## Task input
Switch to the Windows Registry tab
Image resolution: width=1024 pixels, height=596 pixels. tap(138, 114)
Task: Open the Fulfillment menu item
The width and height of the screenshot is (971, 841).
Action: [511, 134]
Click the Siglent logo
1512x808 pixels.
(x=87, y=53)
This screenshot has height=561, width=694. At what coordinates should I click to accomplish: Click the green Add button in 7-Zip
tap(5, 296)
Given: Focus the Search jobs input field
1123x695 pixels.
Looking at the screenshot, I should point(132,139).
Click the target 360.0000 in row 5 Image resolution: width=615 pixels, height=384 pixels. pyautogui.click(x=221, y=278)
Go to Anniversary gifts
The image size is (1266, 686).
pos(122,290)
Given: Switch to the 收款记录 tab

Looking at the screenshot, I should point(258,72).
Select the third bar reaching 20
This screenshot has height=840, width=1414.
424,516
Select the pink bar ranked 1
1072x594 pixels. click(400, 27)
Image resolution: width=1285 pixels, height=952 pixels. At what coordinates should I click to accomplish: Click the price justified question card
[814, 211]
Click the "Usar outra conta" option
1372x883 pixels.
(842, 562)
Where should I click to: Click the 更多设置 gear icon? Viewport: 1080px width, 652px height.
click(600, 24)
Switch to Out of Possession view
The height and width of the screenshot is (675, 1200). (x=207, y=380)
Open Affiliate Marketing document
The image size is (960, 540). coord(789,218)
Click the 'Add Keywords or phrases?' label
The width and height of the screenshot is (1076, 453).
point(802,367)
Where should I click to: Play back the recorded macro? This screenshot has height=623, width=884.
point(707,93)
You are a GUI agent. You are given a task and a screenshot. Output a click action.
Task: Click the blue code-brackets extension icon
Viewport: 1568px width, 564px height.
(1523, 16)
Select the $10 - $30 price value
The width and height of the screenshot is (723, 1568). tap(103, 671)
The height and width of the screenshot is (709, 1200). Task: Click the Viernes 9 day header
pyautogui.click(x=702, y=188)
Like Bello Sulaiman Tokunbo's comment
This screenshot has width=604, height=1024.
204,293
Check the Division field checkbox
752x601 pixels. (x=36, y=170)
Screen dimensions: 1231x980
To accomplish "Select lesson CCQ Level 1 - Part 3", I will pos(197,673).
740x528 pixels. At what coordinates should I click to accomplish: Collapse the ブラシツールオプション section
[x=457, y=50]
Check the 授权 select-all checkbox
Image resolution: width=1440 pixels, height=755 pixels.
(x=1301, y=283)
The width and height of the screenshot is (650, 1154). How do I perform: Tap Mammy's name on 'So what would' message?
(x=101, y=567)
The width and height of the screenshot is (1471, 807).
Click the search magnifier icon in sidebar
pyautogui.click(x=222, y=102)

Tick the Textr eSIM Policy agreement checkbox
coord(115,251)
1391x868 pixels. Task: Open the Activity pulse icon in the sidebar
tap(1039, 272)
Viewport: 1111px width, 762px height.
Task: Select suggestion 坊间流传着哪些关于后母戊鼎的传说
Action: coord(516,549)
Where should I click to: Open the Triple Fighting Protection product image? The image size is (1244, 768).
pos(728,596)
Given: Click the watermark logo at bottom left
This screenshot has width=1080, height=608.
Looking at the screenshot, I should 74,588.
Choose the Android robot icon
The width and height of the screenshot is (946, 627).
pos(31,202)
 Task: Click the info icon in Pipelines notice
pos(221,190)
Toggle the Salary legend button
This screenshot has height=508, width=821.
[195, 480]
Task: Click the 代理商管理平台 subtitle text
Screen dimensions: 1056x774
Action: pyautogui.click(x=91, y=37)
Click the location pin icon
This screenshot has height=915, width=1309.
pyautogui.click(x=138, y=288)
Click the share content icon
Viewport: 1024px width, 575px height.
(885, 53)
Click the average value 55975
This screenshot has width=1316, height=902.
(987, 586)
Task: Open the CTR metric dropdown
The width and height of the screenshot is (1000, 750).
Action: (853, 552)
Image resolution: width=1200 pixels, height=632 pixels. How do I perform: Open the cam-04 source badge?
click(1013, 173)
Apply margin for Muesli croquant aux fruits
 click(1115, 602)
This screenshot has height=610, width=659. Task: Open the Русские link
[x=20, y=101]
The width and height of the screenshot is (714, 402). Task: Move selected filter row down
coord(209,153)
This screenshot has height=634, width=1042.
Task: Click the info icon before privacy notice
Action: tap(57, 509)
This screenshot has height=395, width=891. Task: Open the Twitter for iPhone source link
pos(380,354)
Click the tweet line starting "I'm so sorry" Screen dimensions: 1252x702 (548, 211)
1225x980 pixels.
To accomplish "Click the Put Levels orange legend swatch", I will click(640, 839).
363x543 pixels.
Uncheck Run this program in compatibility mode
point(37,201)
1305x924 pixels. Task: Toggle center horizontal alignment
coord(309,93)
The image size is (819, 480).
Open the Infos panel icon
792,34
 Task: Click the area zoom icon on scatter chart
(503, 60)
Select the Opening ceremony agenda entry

## What the task requires
Lines from the one containing "1225x980 pixels." to the end of the data are to be printed exactly, including the first and last.

## Answer to the exercise
1225x980 pixels.
To accomplish "Click the Put Levels orange legend swatch", I will click(640, 839).
363x543 pixels.
Uncheck Run this program in compatibility mode
point(37,201)
1305x924 pixels. Task: Toggle center horizontal alignment
coord(309,93)
The image size is (819, 480).
Open the Infos panel icon
792,34
 Task: Click the area zoom icon on scatter chart
(503, 60)
Select the Opening ceremony agenda entry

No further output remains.